### SUPPLIED RECORDS
▶

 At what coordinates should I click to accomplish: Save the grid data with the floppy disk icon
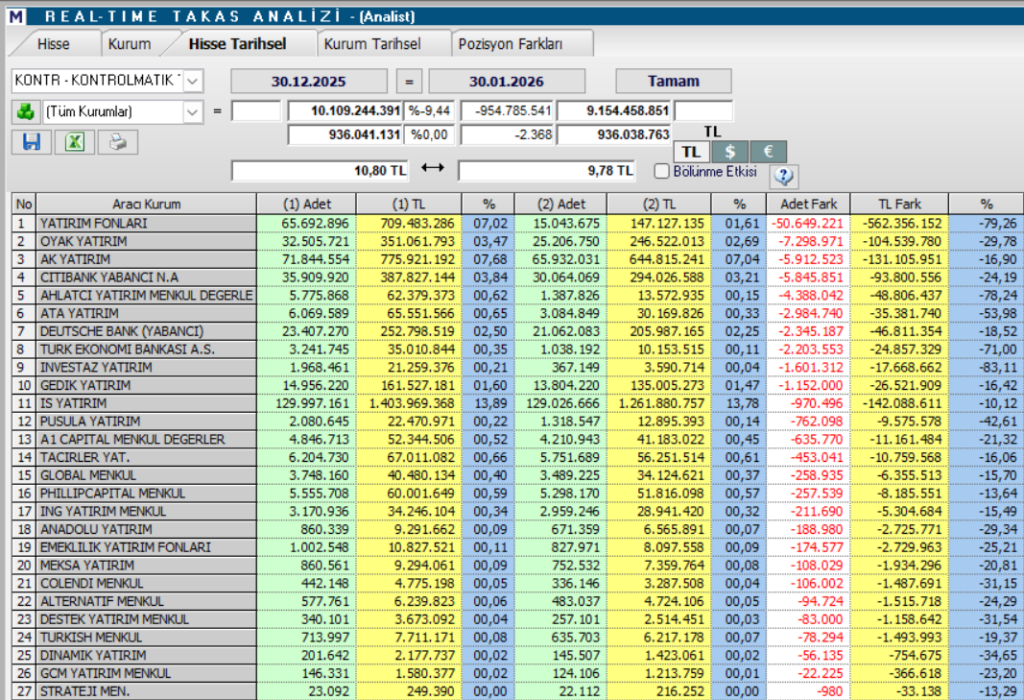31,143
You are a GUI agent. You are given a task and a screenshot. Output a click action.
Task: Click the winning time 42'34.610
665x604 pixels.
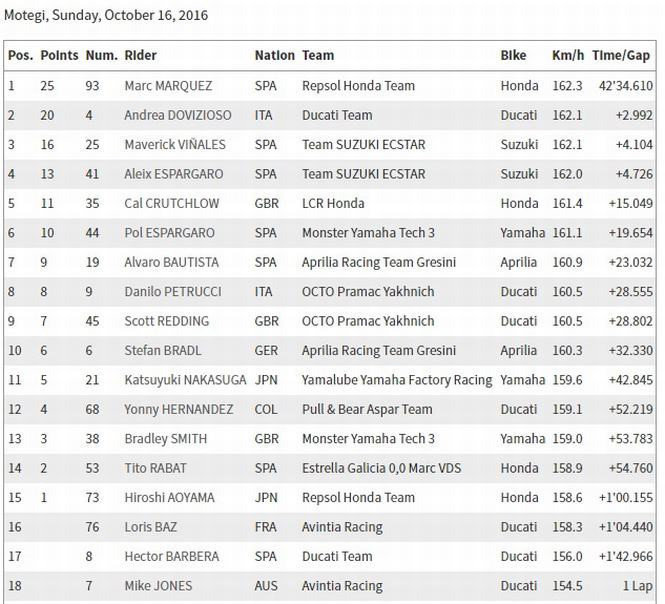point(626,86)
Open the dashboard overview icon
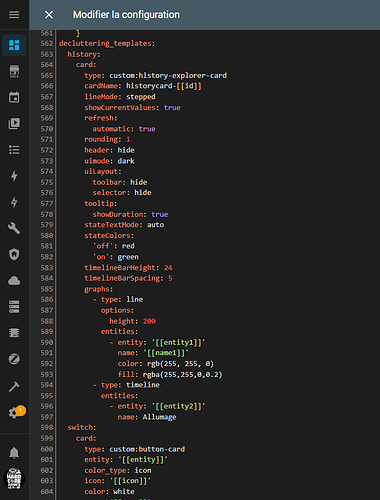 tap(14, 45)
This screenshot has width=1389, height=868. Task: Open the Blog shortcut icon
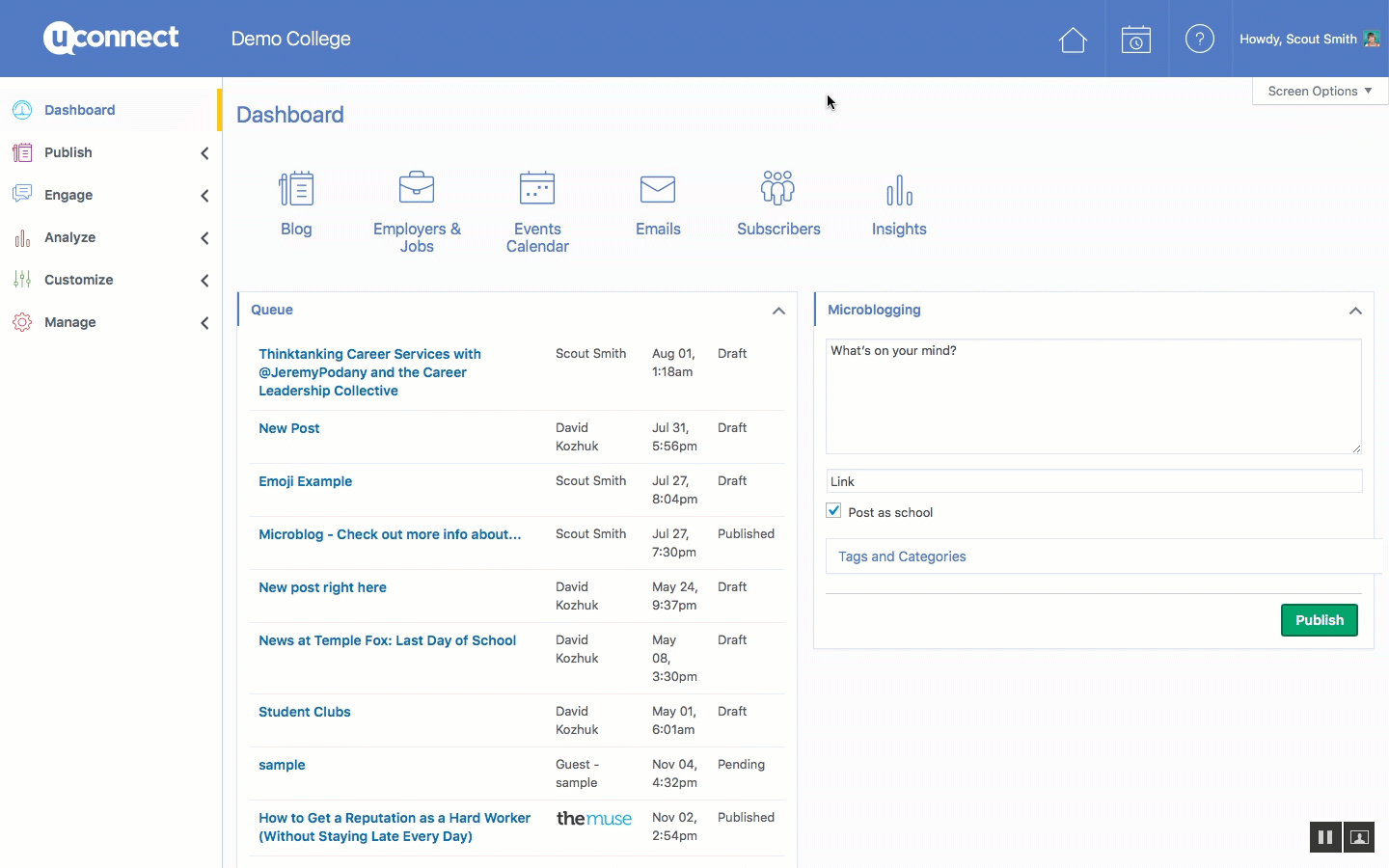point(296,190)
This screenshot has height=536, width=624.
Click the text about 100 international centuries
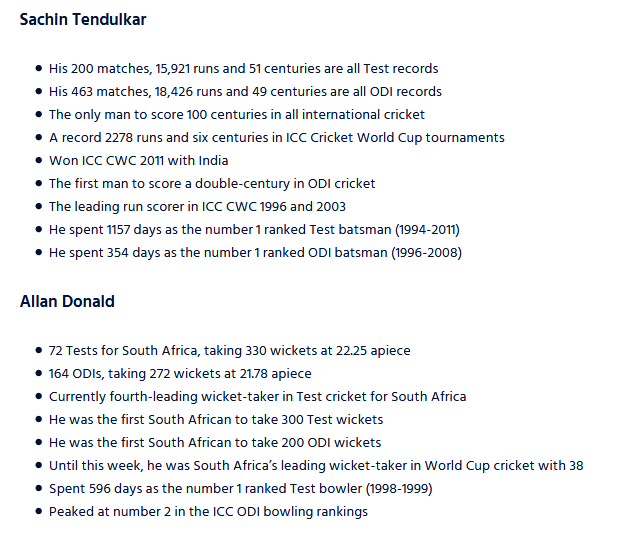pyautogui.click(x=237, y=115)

◀
▶

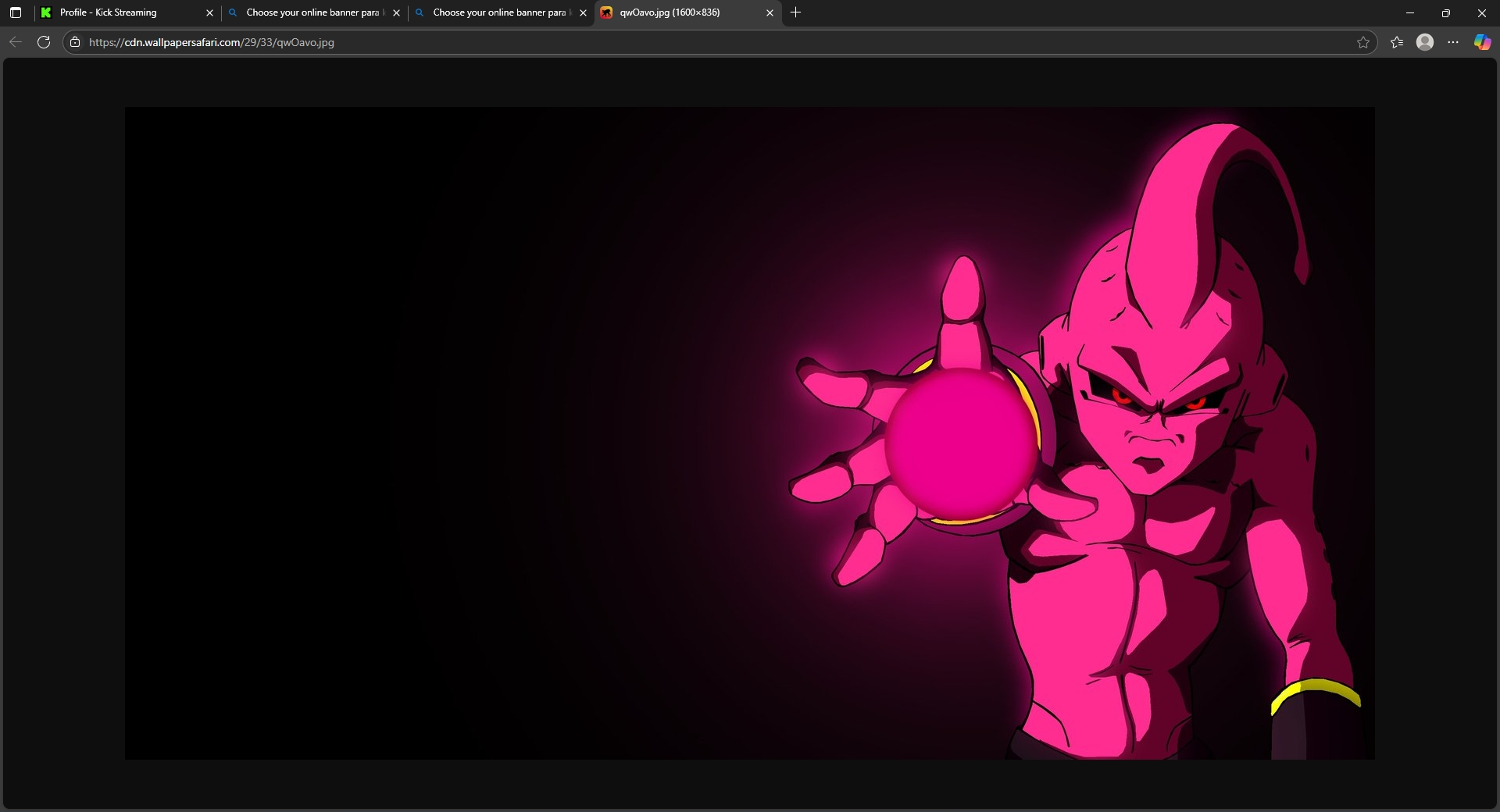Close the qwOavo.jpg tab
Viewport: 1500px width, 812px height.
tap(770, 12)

◀

### EXERCISE GOAL
Precisely those lines above that run from the line with "Task: Click the winning time 42'34.610" up to and including the line with "This screenshot has height=536, width=624." are to be set down, with the pictures omitted.

### COMPLETED TASK
Task: Click the winning time 42'34.610
665x604 pixels.
point(626,86)
Open the dashboard overview icon
 tap(14, 45)
This screenshot has width=1389, height=868. Task: Open the Blog shortcut icon
point(296,190)
This screenshot has height=536, width=624.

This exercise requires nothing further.